> Article:
Aviation Investigation Report A98H0003

1.6.1  General

  1. - MD-11 Design and Configuration
  2. - Weight and Balance
  3. - Aircraft Coordinate System
  4. - Cockpit Attic and Forward Cabin Drop-Ceiling Areas – Description

Table 5: General Information about the Occurrence Aircraft (HB-IWF)

Manufacturer McDonnell Douglas Corporation
Type and Model MD-11
Year of Manufacture 1991
Serial Number (SN) 48448
Certificate of Airworthiness Issued 28 July 1991
Total Airframe Time (hours) 36 041
Engine Type (number of) Pratt & Whitney 4462 (3)
Maximum Take-Off Weight 285 990 kilograms (kg)
Recommended Fuel Types Jet A, Jet A-1, JP-5, JP-8, Jet B
Fuel Type Used Jet A  MD-11 Design and Configuration

The McDonnell Douglas MD-11 design project began in 1986. The MD-11 design is structurally based on the McDonnell Douglas DC-10 design (see Figure 1 and Figure 2). The MD-11 was designed for more economical and efficient operation than the DC-10, by incorporating modern, automated systems. The redesign automated most of the functions that were performed by the flight engineer in the DC-10, thereby allowing for a two-crew cockpit. The first MD-11 flight was on 10 January 1990 and delivery of the aircraft to the first customer was on 7 December 1990. The occurrence aircraft was manufactured in 1991 and was put directly into service by Swissair.

As the MD-11 was manufactured and certified in the United States (US) in accordance with applicable Federal Aviation Regulations (FAR), the regulatory focus of this report is directed toward the Federal Aviation Administration (FAA). Many civil aviation authorities (CAA) have drafted or harmonized their respective certification and continuing airworthiness regulations based on the FAA model; therefore, the issues in this report may also apply to other regulatory authorities.

> Written task 1: When did the first MD-11 flight take place, according to the report?

> The records:
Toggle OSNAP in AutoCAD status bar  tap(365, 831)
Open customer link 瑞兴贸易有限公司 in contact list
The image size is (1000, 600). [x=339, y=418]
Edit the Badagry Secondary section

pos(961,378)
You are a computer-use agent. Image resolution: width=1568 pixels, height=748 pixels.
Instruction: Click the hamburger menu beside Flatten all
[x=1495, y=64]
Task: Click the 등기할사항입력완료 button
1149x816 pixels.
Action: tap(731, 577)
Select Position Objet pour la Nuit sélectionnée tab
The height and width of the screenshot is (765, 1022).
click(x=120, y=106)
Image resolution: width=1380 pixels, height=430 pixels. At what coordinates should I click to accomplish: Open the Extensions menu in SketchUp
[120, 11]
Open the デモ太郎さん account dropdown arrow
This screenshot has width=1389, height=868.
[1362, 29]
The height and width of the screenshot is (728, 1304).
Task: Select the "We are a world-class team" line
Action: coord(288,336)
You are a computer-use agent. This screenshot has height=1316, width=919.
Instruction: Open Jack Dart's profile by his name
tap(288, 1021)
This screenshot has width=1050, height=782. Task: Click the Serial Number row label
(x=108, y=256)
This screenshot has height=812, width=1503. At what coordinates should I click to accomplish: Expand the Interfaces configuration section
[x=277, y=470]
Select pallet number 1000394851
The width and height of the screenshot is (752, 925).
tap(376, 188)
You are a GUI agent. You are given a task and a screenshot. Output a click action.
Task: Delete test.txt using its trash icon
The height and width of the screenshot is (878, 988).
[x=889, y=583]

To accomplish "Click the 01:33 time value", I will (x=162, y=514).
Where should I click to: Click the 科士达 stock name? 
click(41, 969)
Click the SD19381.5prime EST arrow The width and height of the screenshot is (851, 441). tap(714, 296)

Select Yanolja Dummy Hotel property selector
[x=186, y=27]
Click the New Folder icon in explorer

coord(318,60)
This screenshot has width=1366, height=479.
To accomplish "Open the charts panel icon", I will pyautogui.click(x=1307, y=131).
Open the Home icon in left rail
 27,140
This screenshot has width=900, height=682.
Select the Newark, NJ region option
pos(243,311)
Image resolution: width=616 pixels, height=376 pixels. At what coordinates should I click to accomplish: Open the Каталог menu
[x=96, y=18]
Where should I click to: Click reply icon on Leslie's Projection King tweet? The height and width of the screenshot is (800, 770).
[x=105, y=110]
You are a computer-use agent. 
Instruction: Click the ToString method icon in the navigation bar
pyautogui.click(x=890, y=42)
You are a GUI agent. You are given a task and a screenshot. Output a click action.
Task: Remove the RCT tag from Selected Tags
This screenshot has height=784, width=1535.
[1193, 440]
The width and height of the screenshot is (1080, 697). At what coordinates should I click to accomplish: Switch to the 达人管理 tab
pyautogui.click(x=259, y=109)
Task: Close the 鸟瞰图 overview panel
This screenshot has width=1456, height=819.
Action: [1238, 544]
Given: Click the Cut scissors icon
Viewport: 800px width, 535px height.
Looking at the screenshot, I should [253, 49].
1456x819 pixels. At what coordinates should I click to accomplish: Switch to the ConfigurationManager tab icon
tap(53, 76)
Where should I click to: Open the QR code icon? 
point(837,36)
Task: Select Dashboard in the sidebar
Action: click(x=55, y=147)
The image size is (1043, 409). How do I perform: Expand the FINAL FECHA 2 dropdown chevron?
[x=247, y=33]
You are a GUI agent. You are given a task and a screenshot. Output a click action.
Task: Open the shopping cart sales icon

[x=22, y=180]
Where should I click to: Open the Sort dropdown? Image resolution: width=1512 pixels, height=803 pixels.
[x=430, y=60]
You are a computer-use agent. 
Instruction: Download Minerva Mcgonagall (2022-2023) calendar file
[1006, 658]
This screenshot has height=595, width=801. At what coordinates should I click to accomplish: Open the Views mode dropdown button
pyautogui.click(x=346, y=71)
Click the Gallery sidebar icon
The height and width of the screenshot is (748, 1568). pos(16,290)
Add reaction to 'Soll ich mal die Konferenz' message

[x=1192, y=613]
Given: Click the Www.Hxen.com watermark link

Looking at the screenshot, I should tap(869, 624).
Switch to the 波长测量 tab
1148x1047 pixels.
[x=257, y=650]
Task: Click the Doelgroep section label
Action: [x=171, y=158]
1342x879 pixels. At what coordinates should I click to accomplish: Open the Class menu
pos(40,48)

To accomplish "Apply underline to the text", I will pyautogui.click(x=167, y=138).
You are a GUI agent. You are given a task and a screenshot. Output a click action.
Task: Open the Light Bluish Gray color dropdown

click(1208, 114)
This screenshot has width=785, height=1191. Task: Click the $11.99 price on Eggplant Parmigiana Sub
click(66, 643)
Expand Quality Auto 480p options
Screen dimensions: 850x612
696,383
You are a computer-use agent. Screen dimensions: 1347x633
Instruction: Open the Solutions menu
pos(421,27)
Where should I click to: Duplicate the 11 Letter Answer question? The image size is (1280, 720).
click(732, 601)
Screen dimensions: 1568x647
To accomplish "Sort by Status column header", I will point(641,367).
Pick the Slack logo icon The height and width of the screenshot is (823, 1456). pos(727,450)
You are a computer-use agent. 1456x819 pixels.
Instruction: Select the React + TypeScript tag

> Written task 2: From the listing, retype the lines starting with the line that contains "Where should I click to: Open the QR" and going on through the line that contains "The height and width of the screenshot is (748, 1568).", both included.

> Exercise answer 1: 10 January 1990

> Exercise answer 2:
Where should I click to: Open the QR code icon? 
point(837,36)
Task: Select Dashboard in the sidebar
Action: click(x=55, y=147)
The image size is (1043, 409). How do I perform: Expand the FINAL FECHA 2 dropdown chevron?
[x=247, y=33]
You are a GUI agent. You are given a task and a screenshot. Output a click action.
Task: Open the shopping cart sales icon

[x=22, y=180]
Where should I click to: Open the Sort dropdown? Image resolution: width=1512 pixels, height=803 pixels.
[x=430, y=60]
You are a computer-use agent. 
Instruction: Download Minerva Mcgonagall (2022-2023) calendar file
[1006, 658]
This screenshot has height=595, width=801. At what coordinates should I click to accomplish: Open the Views mode dropdown button
pyautogui.click(x=346, y=71)
Click the Gallery sidebar icon
The height and width of the screenshot is (748, 1568). pos(16,290)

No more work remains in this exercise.